*Exercise*.
Starting with the line that contains "You are a computer-use agent. The" and going on through the end of the entries, write the lines out again, substituting "thunderbolt" for "lightning bolt" and leaving everything else unchanged. Omit the pictures.

── Provided records

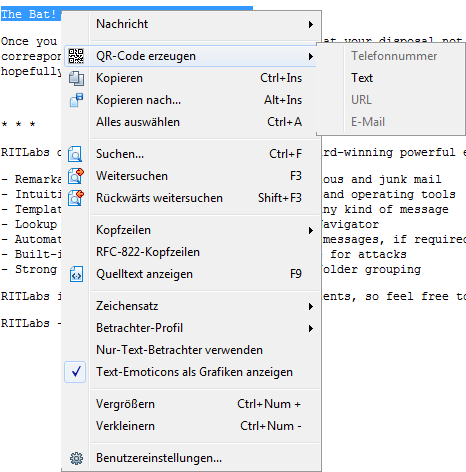This screenshot has width=466, height=472.
Task: Click the highlighted The Bat! text
Action: click(x=29, y=14)

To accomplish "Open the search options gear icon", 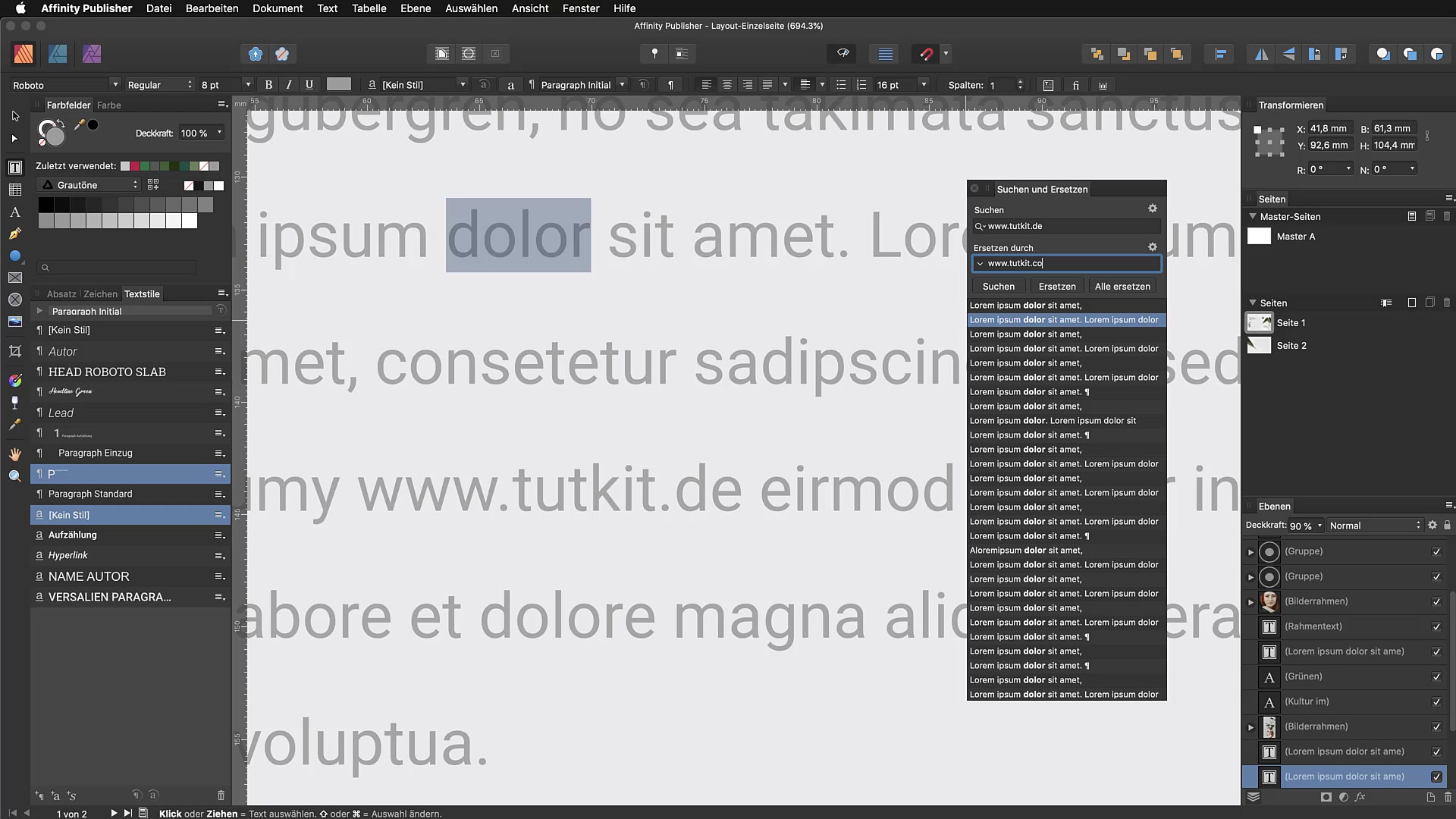I will (1152, 209).
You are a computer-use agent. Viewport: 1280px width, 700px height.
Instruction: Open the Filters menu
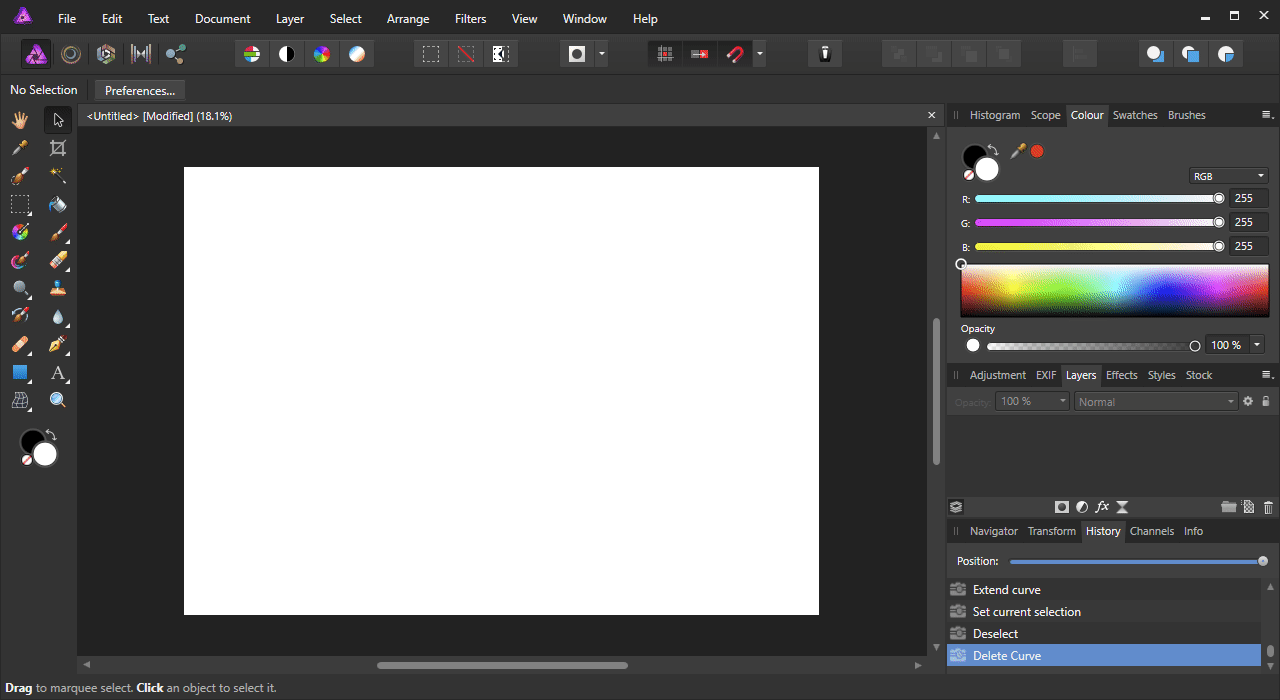(x=470, y=18)
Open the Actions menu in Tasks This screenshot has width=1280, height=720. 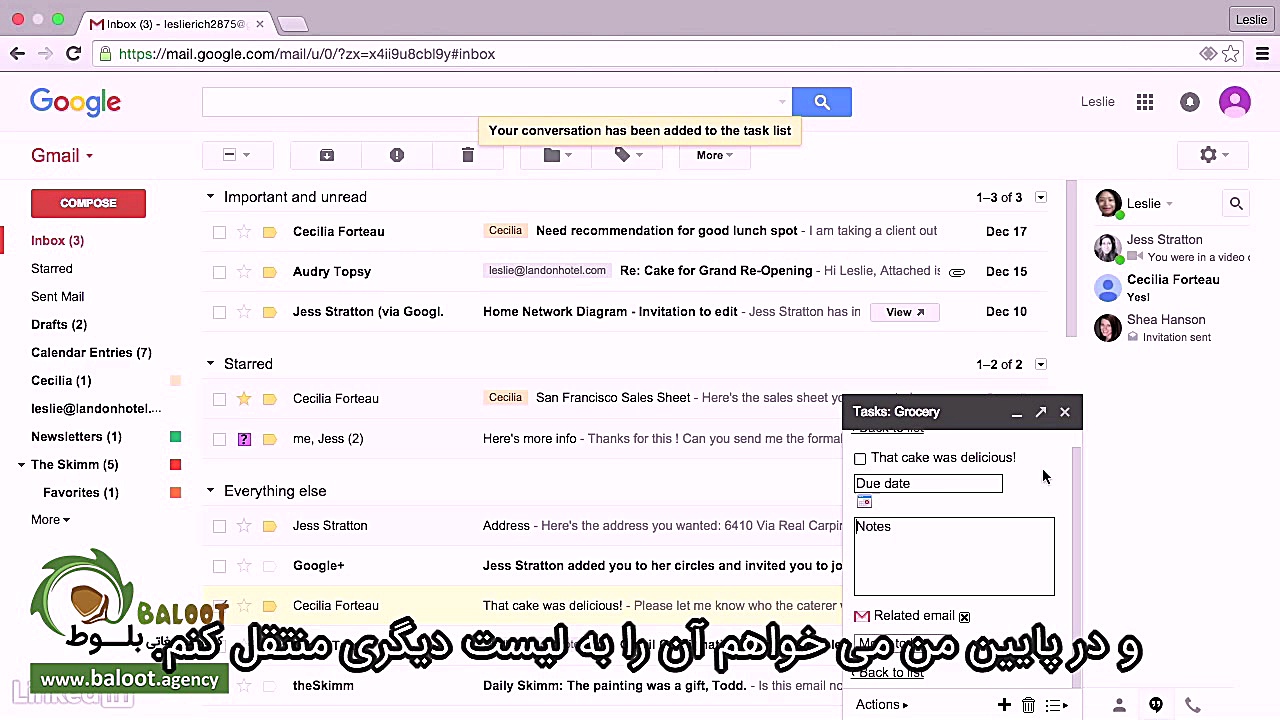tap(878, 704)
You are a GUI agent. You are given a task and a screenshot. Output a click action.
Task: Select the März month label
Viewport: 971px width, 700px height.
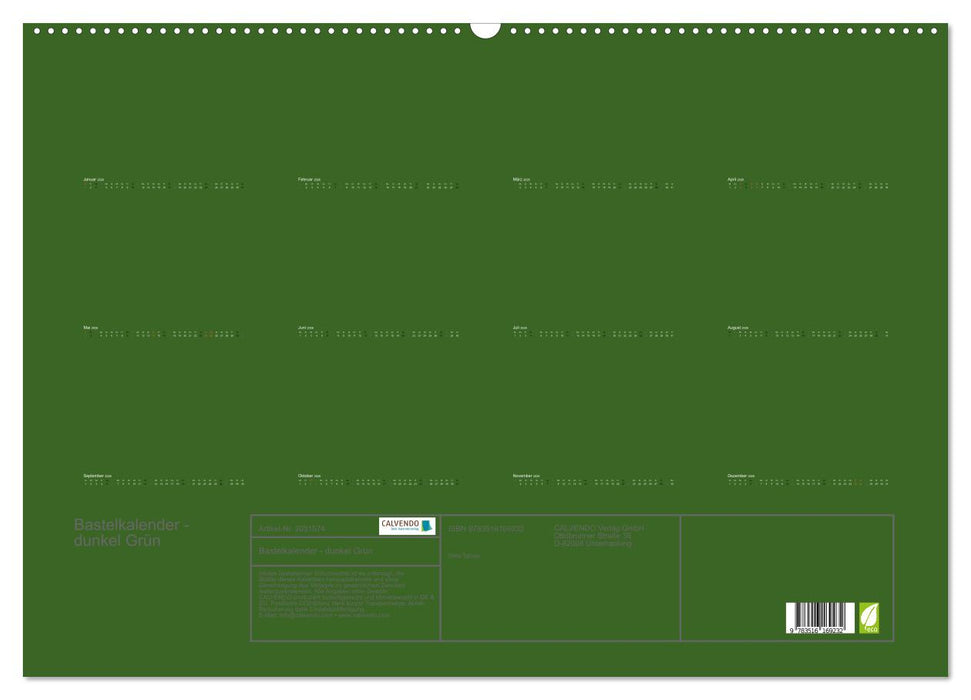point(520,179)
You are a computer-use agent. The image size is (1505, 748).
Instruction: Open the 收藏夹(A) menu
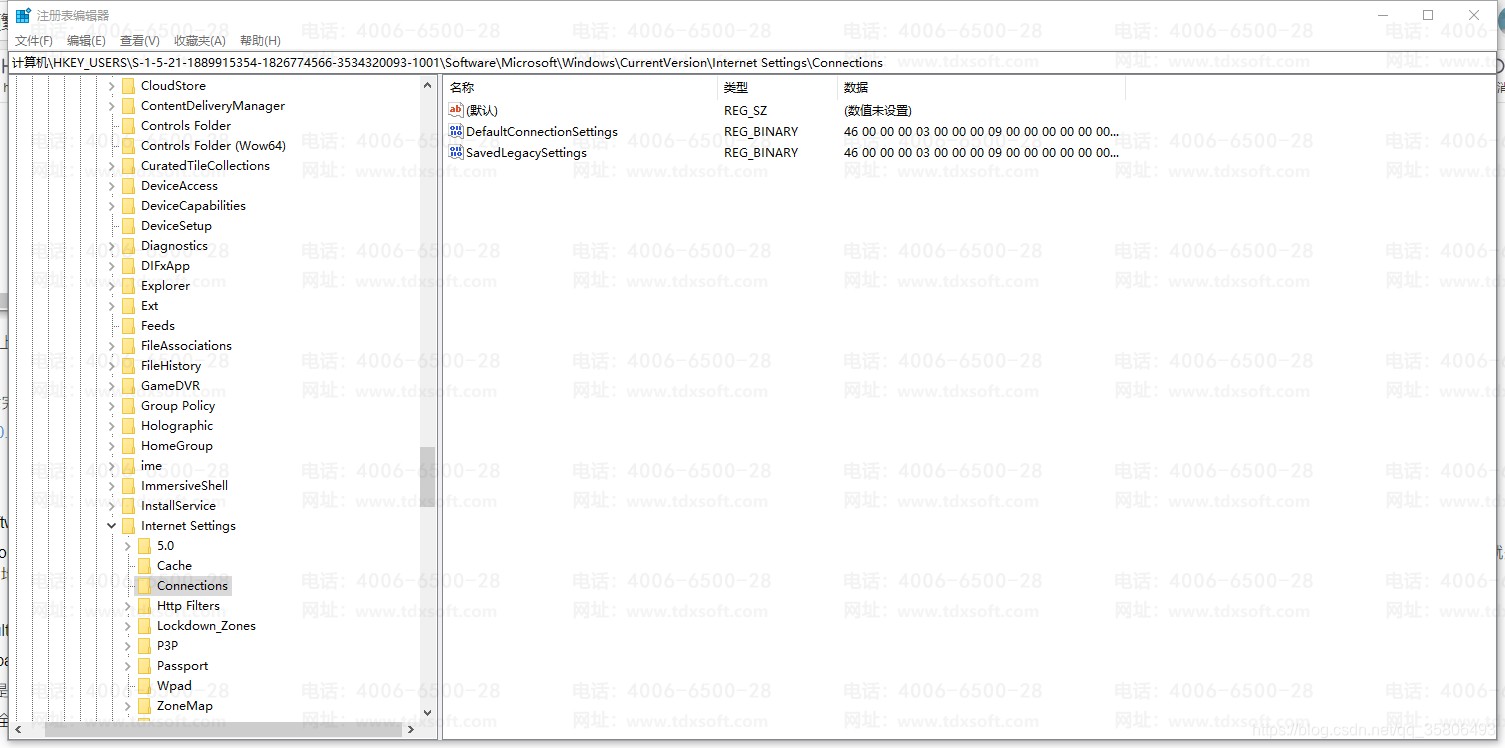click(199, 41)
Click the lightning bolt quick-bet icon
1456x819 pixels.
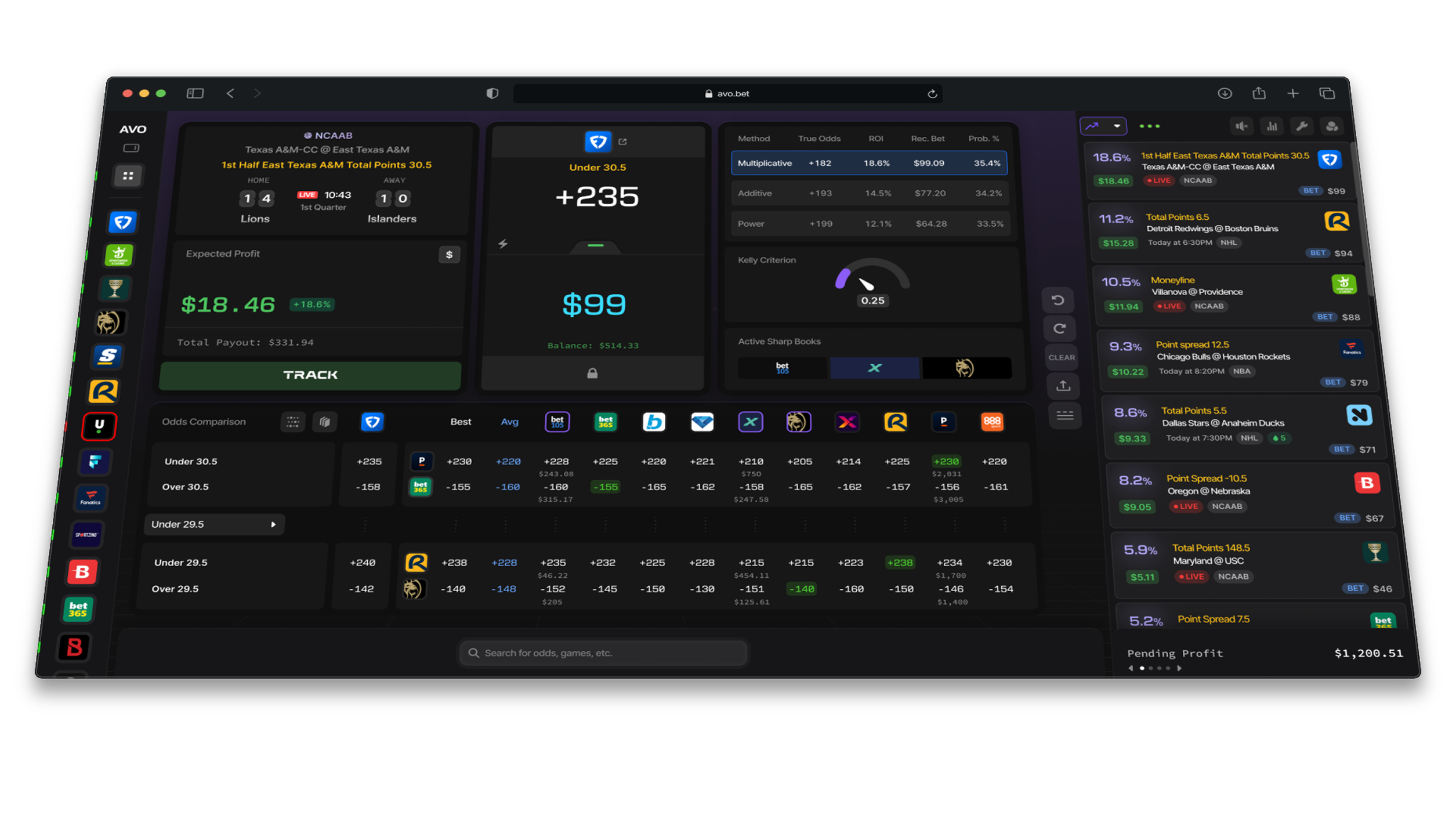(x=503, y=244)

────

*Solved exercise*.
You are a computer-use agent. The image size is (1505, 748).
Instruction: Open the 收藏夹(A) menu
click(199, 41)
Click the thunderbolt quick-bet icon
1456x819 pixels.
(x=503, y=244)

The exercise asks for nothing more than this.